• DIRECTIONS FOR THIS TASK: Print exactly the line that contains "Task: Open Samsung" along with every line beneath it to the end of the records below, and omit pictures.

• SOURCE MATERIAL:

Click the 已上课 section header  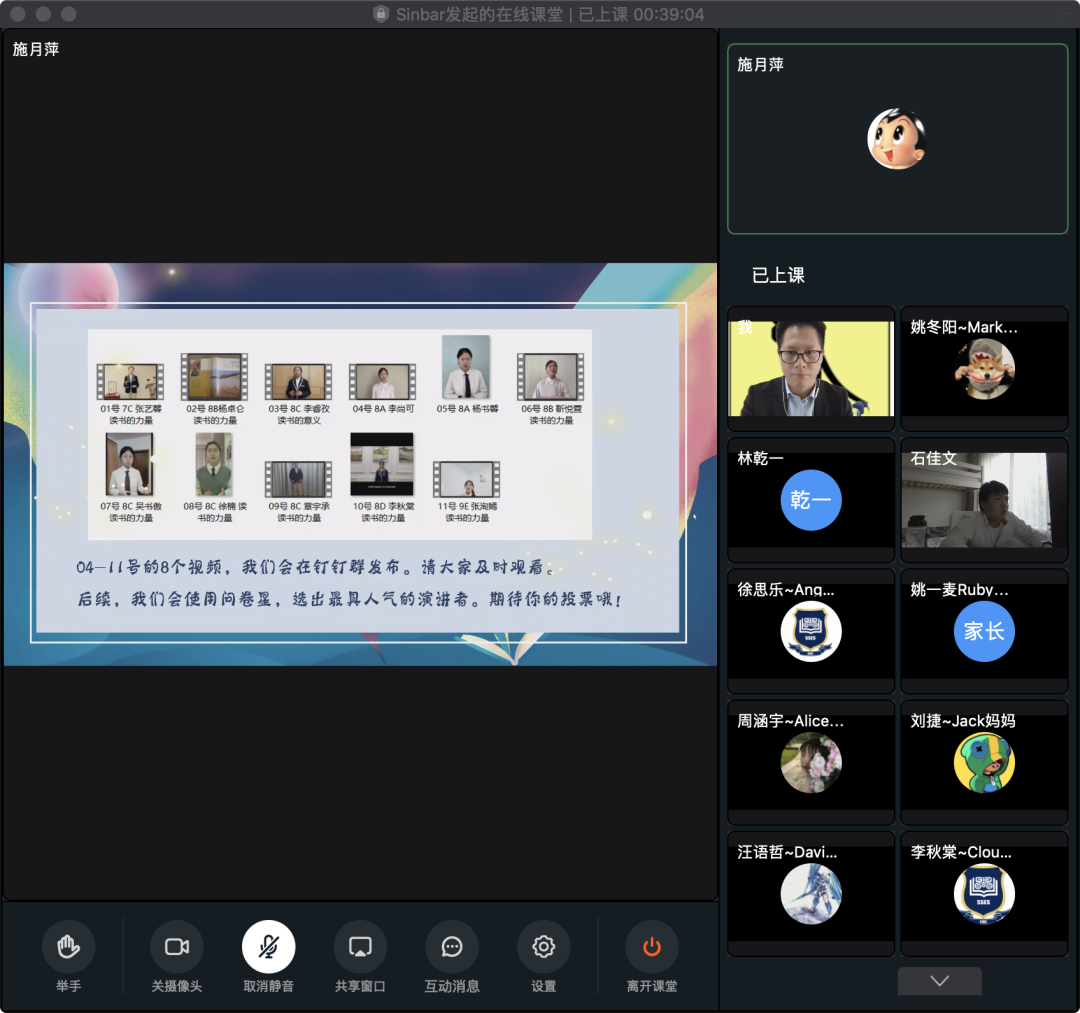point(778,275)
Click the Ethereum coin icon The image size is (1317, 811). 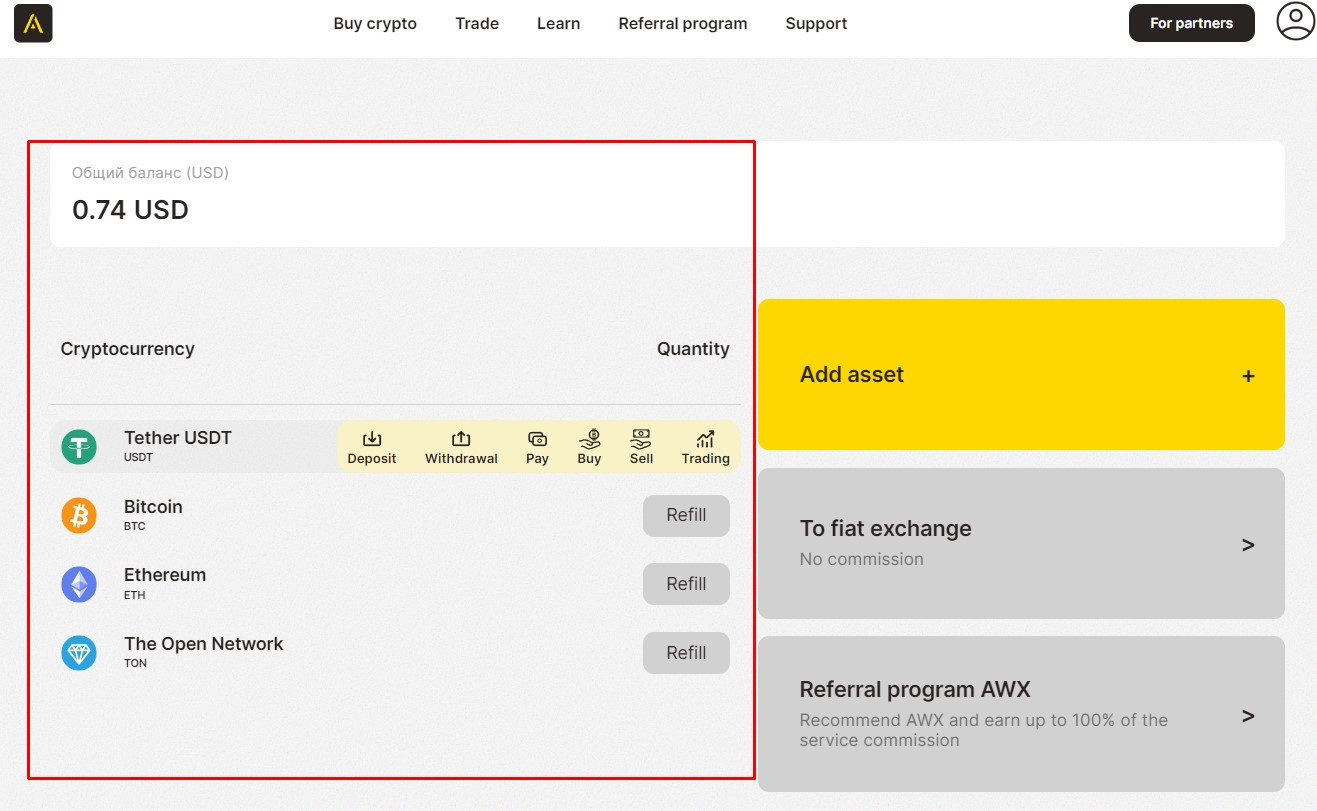tap(79, 584)
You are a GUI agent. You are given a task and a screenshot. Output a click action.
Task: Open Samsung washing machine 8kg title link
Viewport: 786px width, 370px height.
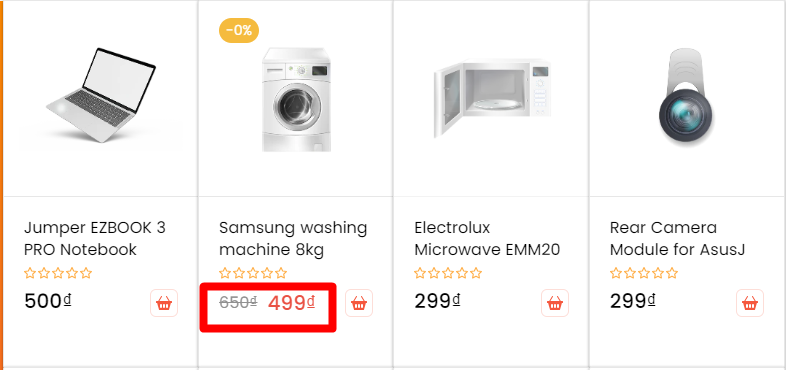point(293,238)
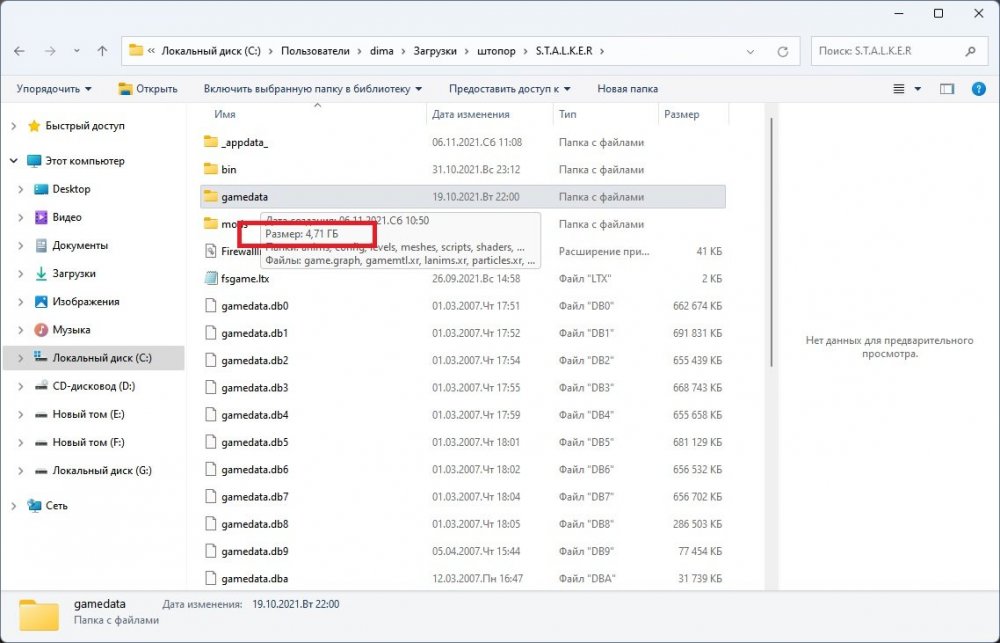The height and width of the screenshot is (643, 1000).
Task: Click the gamedata.db0 file icon
Action: [x=210, y=306]
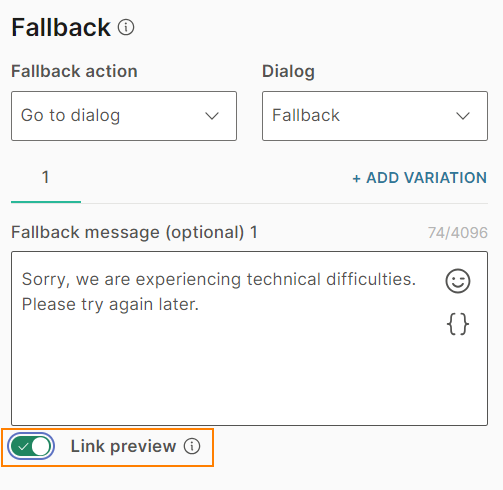Click the 'Fallback action' field label
This screenshot has height=490, width=503.
[74, 71]
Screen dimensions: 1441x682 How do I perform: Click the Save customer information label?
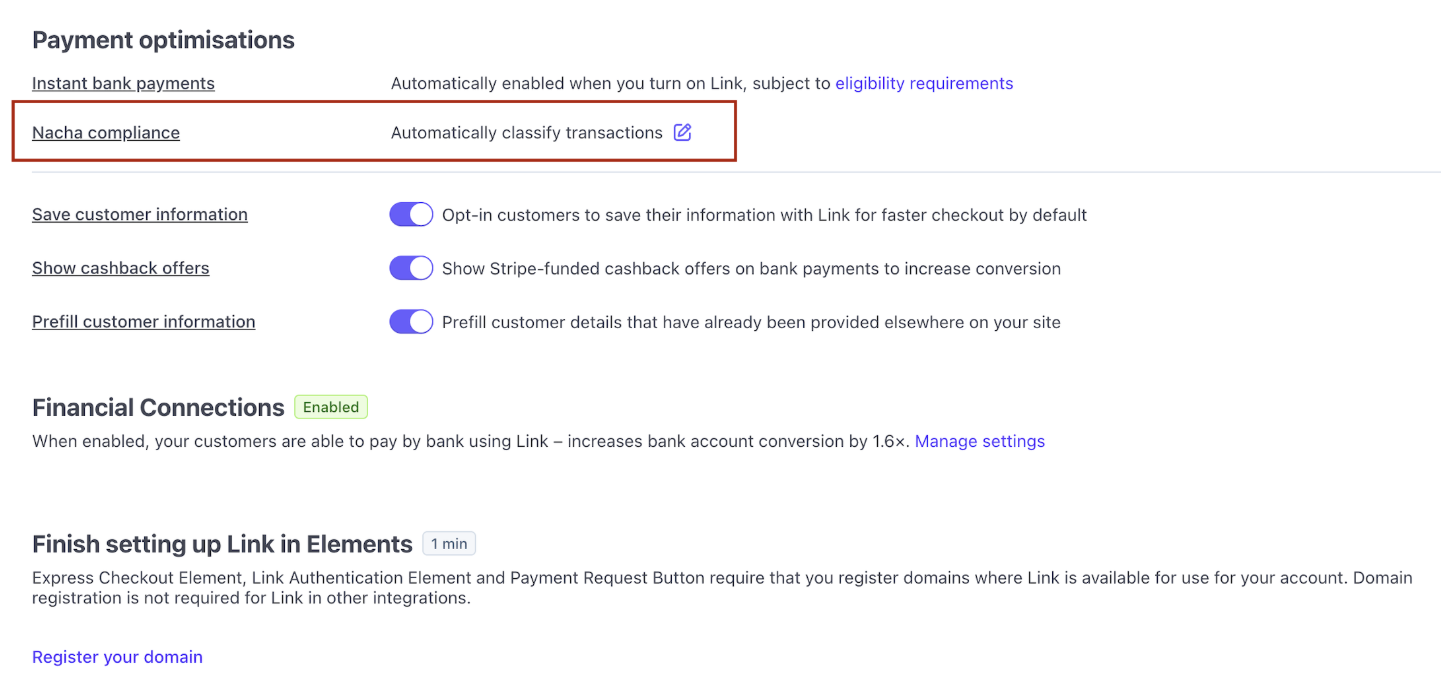[140, 214]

• WRITTEN ANSWER:
Task: Open Samsung washing machine 8kg title link
Viewport: 786px width, 370px height.
point(293,238)
The height and width of the screenshot is (643, 1000).
Task: Click the gamedata.db0 file icon
Action: [x=210, y=306]
Click the 'Fallback action' field label
This screenshot has height=490, width=503.
[74, 71]
Screen dimensions: 1441x682 How do I perform: Click the Save customer information label?
[140, 214]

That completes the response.